Implementierung der zellbasierten Medizin – das BCH konstituiert sich
„Das Hauptziel des BCH ist die Implementierung von zellbasierter Medizin. Dafür soll keine klassische Klinik oder eine Forschungseinrichtung entstehen, sondern wir wollen ein Art Ökosystem für Forschung, Translation und Innovation zur Verbesserung der Ergebnisse für Patient:innen etablieren, um alle Aspekte der zellbasierten Medizin abzudecken“, sagt Dr. Stan Gorski, Executive Science Strategy Officer am BCH. Führend entwickelt haben das Projekt Professor Nikolaus Rajewsky, wissenschaftlicher Direktor des Berliner Institut für Medizinische Systembiologie am Max-Delbrück-Centrum für Molekulare Medizin in der Helmholtz-Gemeinschaft (MDC) und Sprecher des BCH und Professorin Angelika Eggert, Direktorin der Klinik für Pädiatrie mit Schwerpunkt Onkologie und Hämatologie an der Charité – Universitätsmedizin (Co-Sprecherin). Die Idee zur zellbasierten Medizin kommt ursprünglich auch von Professor Nikolaus Rajewsky. Er koordinierte die Entwicklung des Konzepts zusammen mit mehr als 200 Wissenschaftler:innen aus fast 200 Forschungseinrichtungen in 21 Ländern innerhalb des europäischen LifeTime Initiative.

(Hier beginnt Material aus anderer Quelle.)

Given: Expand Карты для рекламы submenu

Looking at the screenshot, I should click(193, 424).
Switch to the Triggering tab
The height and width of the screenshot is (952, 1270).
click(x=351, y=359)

„Derzeit ist das BCH dabei, sich zu konstituieren. Wir bringen die unterschiedlichen Akteure aus den Gründungsorganisationen zusammen, die für die Arbeit des BCH Wichtiges leisten können“, sagt Gorski. Langfristig soll es auch einen Standort geben, an dem Forschung stattfindet, Firmen daran arbeiten, marktfähige Produkte zu entwickeln und Patienten sowie Bürger über den neuen Ansatz informiert werden. Auch Mediziner:innen sollen darin geschult werden. Für ihre Arbeit hoffen die Initiatoren des BCH auf Förderung und Investitionen aus der öffentlichen Hand und der Wirtschaft. Als einen ersten Bestandteil des BCH entwickeln die Partner momentan das Innovationscluster „Virchow 2.0 – Innovationscluster für zellbasierte Medizin in Berlin-Brandenburg“. Das Netzwerk hat sich den Aufbau eines biomedizinischen KI-Innovationsökosystems zur Umsetzung zellbasierter Medizin in Berlin zum Ziel gesetzt. Zu diesem Zweck sind aktuell Projektteams aus dem akademischen Bereich und der Industrie aufgerufen, bis zum 12. Dezember 2021 ihre Ideen für kooperative F&E-Projekte vorzuschlagen. Ausgewählte Projekte aus den Bereichen Einzelzelltechnologien, KI sowie von Patienten-abgeleitete Krankheitsmodelle werden dann in die endgültige Clusterstrategie von Virchow 2.0 aufgenommen. So soll Virchow 2.0 dazu beitragen, Ergebnisse aus der Spitzenforschung schneller und direkter zu den Bürger:innen zu bringen.

Das Erste seiner Art
Dass das BCH in Berlin angesiedelt ist, ist kein Zufall. „In Berlin kommen alle wichtigen Faktoren für unsere Arbeit zusammen. Mit der Charité ist hier eines der besten Universitätskrankenhäuser Europas zuhause. Die Infrastrukturen für Forschung und Translation sind auch über das MDC, BIFOLD und das BIH hinaus großartig“, sagt Gorski.

Etwas Vergleichbares zum BCH gibt es bisher weltweit nicht für zellbasierte Medizin. Das BCH könnte die Hauptstadtregion also langfristig zu einem international führenden Innovationsstandort machen, der mit dem Innovationszentrum rund um die Harvard Medical School an der US-Ostküste und den dort angesiedelten Firmen mithalten kann.